O Brasil não estava desocupado antes do catastrófico 22 de abril de 1500. Pelo contrário, povos que desconhecemos ou ignoramos completamente habitavam essas terras: guarulhos, guaianazes, bororos, carijós, caetés, tamoios, tupinambás entre tantos outros, compunham um diversificado universo cultural e cosmogônico.
Os nativos americanos foram chamados pelos europeus de índios. Esse termo foi adotado quando Cristóvão Colombo chegou à América, pois pensou ter encontrado a parte do continente asiático denominado àquela época de Índias.
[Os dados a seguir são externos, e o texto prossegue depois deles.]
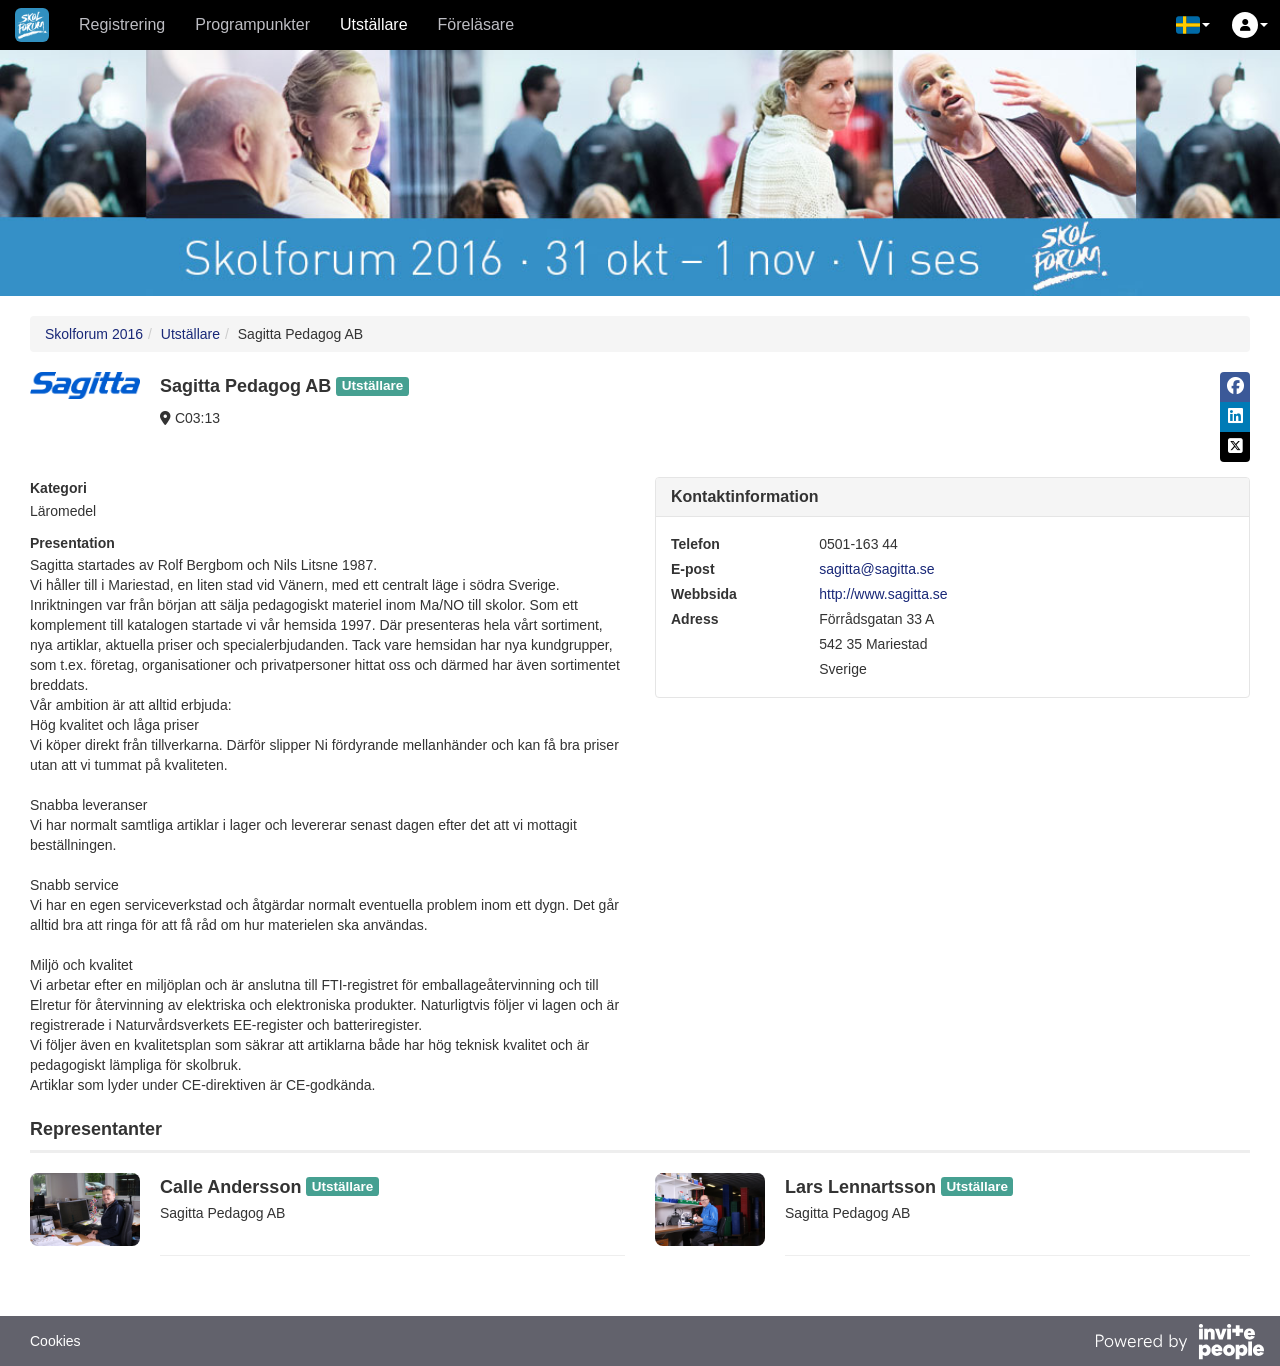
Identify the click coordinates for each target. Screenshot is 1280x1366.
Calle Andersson (230, 1187)
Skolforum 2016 (94, 334)
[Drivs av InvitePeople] (1179, 1344)
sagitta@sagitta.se (876, 569)
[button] (1193, 25)
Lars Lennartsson (860, 1187)
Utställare (374, 24)
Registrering (122, 24)
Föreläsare (476, 24)
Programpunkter (252, 24)
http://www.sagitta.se (883, 594)
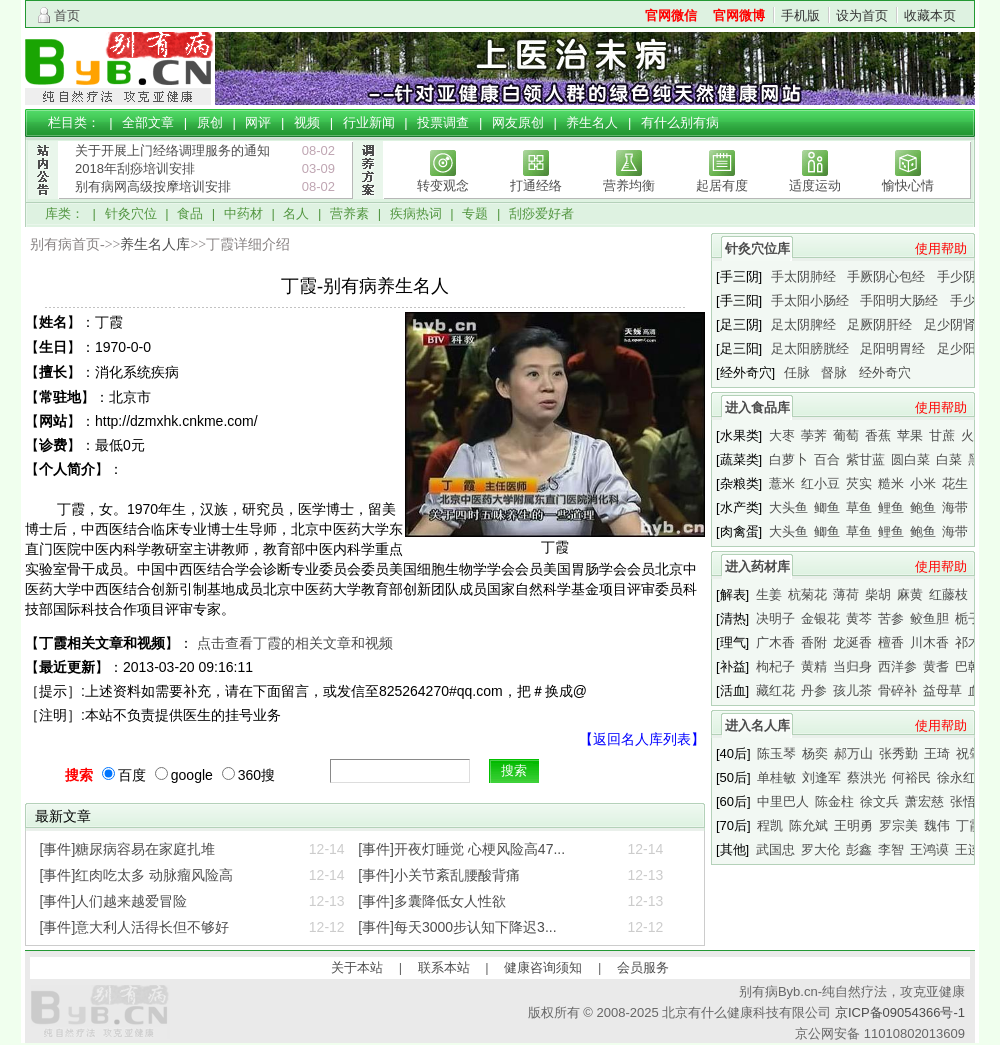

De largada, os europeus carimbaram seus estranhamentos em relação aos povos que habitavam essas paragens. Revelaram, sobretudo, uma visão etnocêntrica e se empenharam em construir um imaginário onde os indígenas eram descritos como selvagens, primitivos, preguiçosos, sem história, e outras características depreciativas, muitas delas presentes até hoje.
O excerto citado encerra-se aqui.